__What is needed__:
Below are records with pictures; copy word for word only the lines between the line with "Click the column A header" and the line with "Click the Low priority column header", inclusive, and drop the pictures.

(Stored data entries)
----------

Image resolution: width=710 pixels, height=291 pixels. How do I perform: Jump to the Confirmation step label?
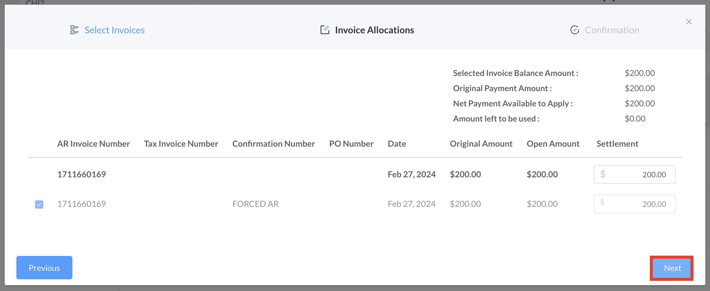612,30
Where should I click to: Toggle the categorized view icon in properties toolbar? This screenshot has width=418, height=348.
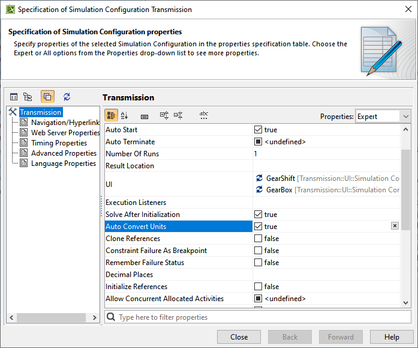coord(112,115)
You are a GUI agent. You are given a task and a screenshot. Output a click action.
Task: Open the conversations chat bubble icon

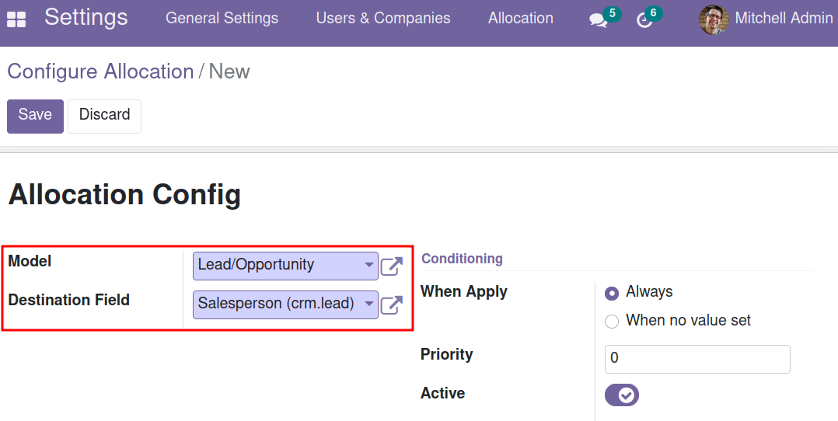pos(598,21)
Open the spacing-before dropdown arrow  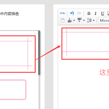tap(74, 21)
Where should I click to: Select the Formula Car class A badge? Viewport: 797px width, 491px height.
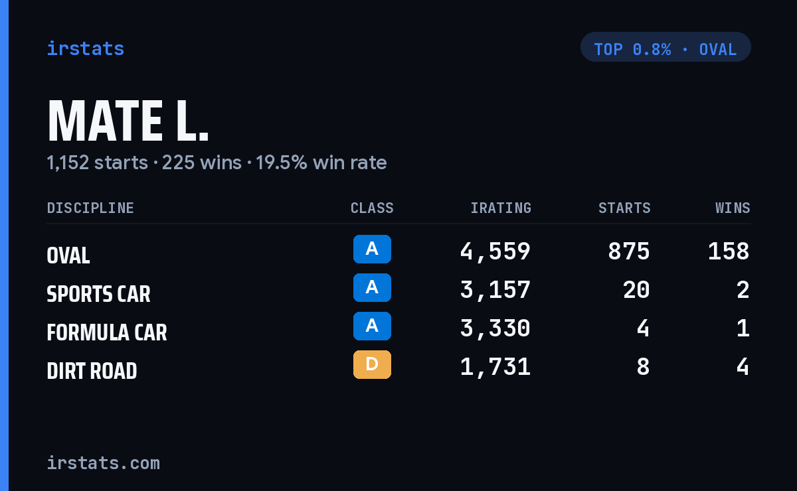tap(372, 326)
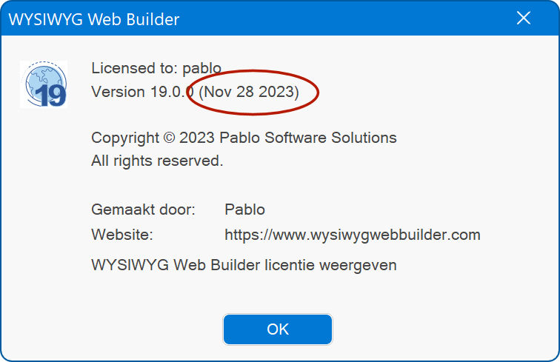Click the circled Nov 28 2023 build date

coord(249,92)
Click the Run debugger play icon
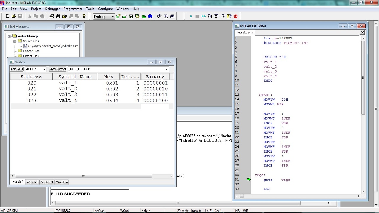 click(x=191, y=16)
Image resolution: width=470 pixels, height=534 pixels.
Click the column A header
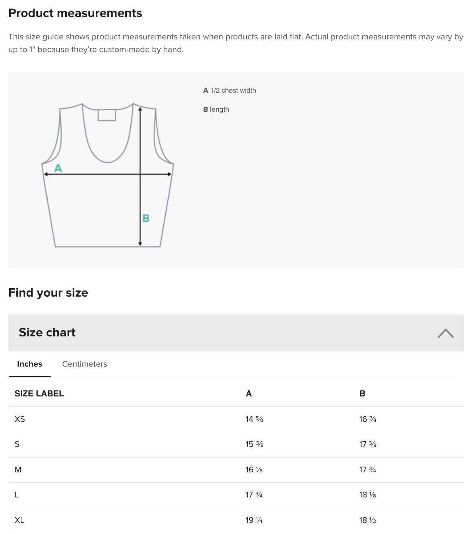point(249,394)
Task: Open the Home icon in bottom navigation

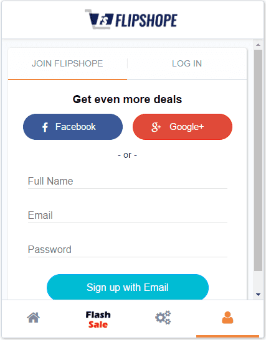Action: click(x=33, y=318)
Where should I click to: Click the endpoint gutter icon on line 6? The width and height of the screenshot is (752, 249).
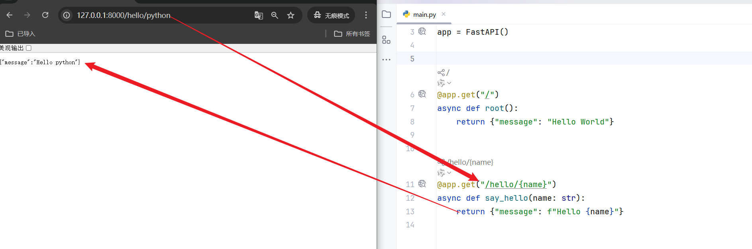[x=422, y=94]
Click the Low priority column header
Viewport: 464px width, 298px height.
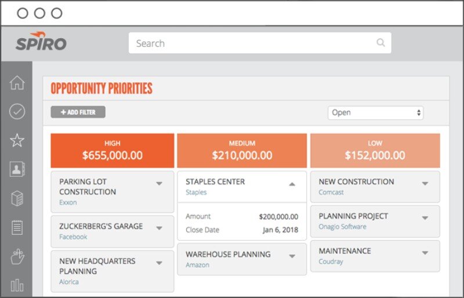click(375, 151)
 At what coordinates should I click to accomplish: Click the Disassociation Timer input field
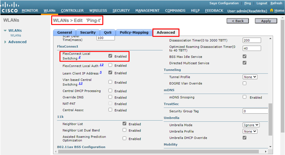pos(252,40)
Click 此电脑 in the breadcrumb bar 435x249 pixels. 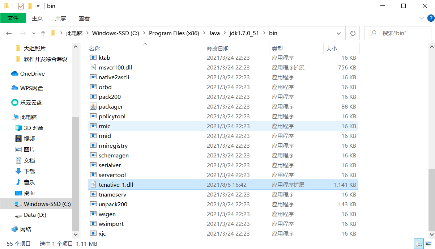click(75, 33)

----------

__Solution for this problem__:
Click the column A header
point(249,394)
Task: Open the Home icon in bottom navigation

Action: click(x=33, y=318)
Where should I click to: Click the endpoint gutter icon on line 6? The width and height of the screenshot is (752, 249).
[x=422, y=94]
Click the Low priority column header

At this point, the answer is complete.